**Provided material:**
++++++++

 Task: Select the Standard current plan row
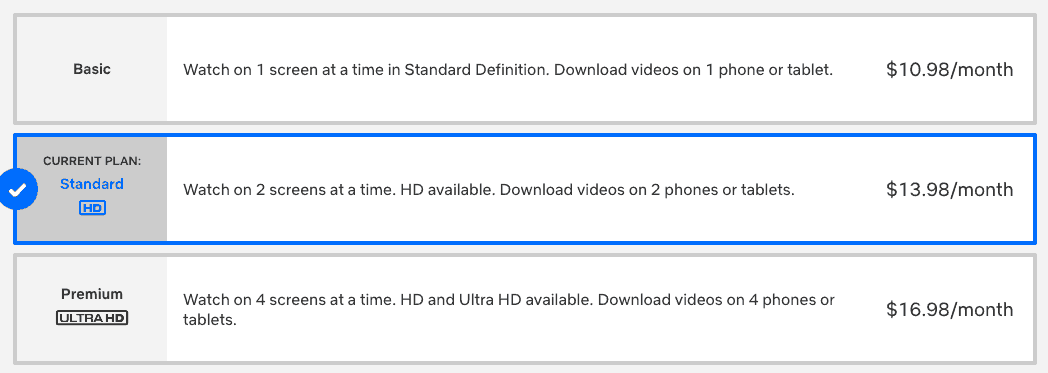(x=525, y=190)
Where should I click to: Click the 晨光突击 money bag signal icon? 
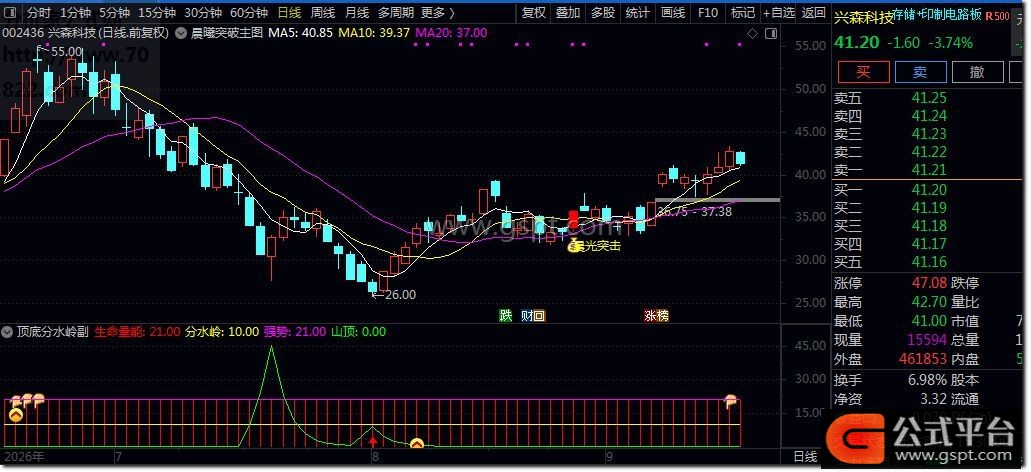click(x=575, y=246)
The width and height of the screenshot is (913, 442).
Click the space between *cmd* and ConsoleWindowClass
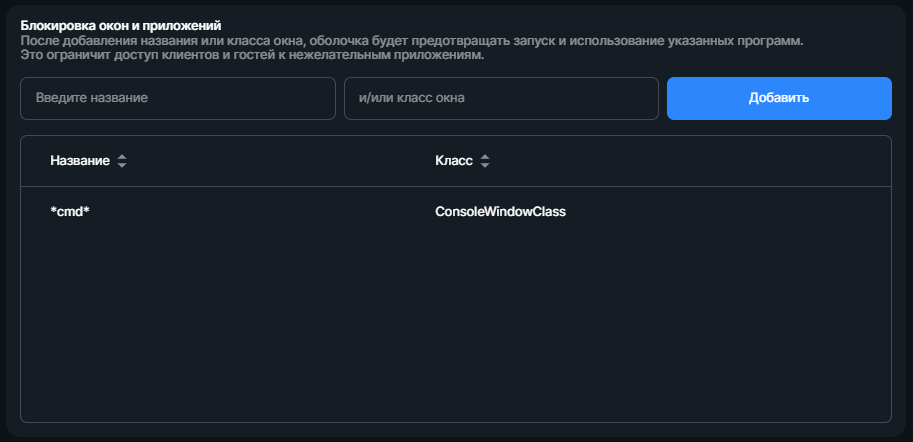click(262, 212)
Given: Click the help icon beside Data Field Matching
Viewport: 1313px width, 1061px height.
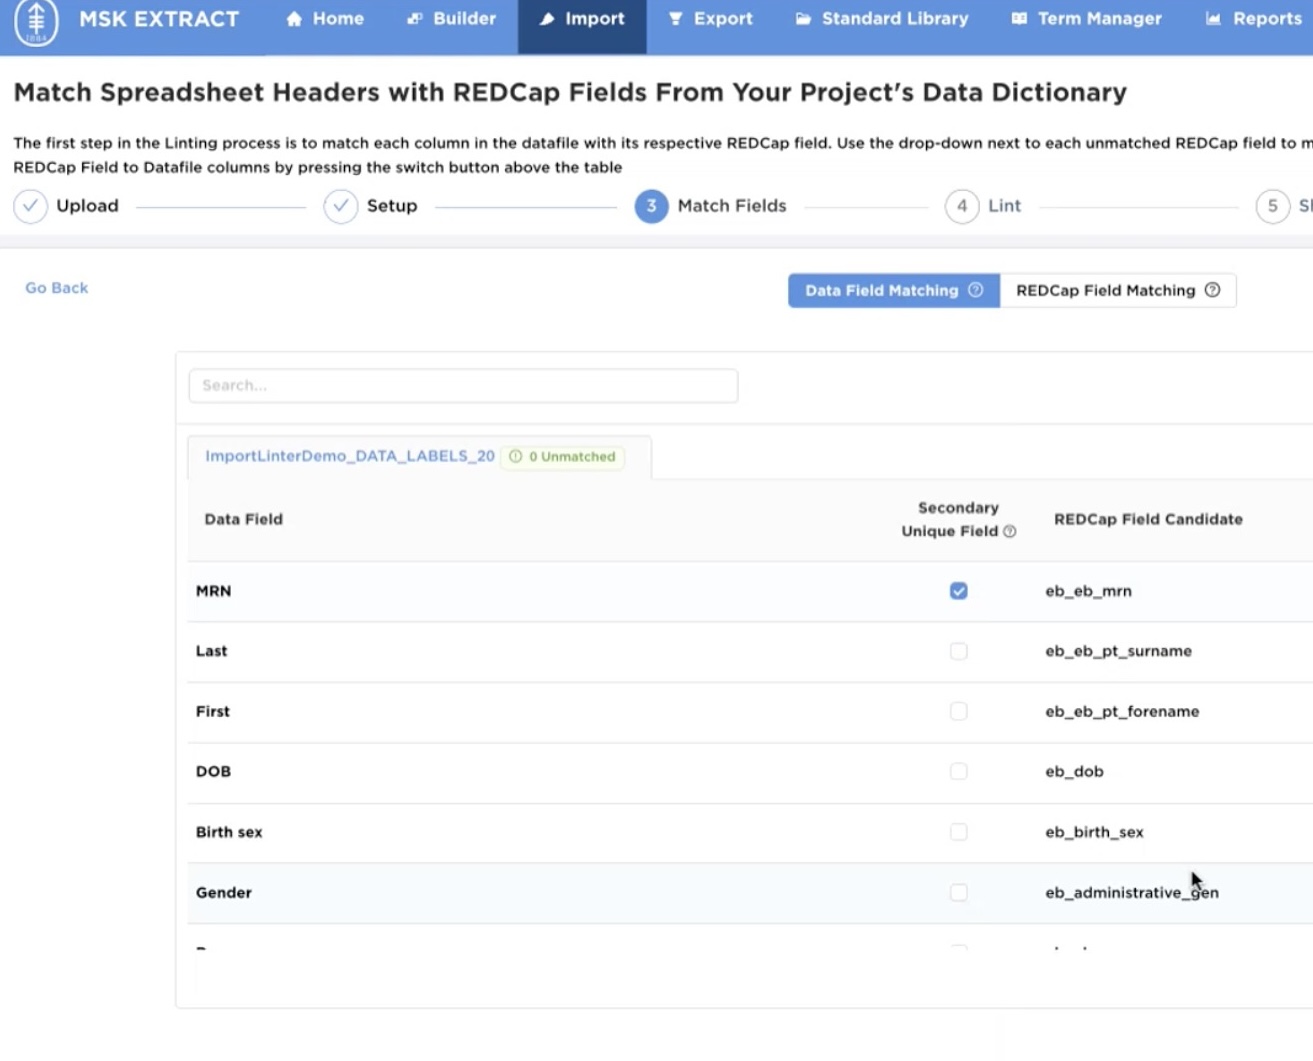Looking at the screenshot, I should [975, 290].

++++++++

**Problem to work on:** Return every line of the records above verbatim, omitting the pictures.

**Task answer:**
 Task: Select the Standard current plan row
(x=525, y=190)
Where should I click to: Click the 晨光突击 money bag signal icon? 
click(x=575, y=246)
The width and height of the screenshot is (913, 442).
Click the space between *cmd* and ConsoleWindowClass
click(262, 212)
Given: Click the help icon beside Data Field Matching
Viewport: 1313px width, 1061px height.
Looking at the screenshot, I should [975, 290].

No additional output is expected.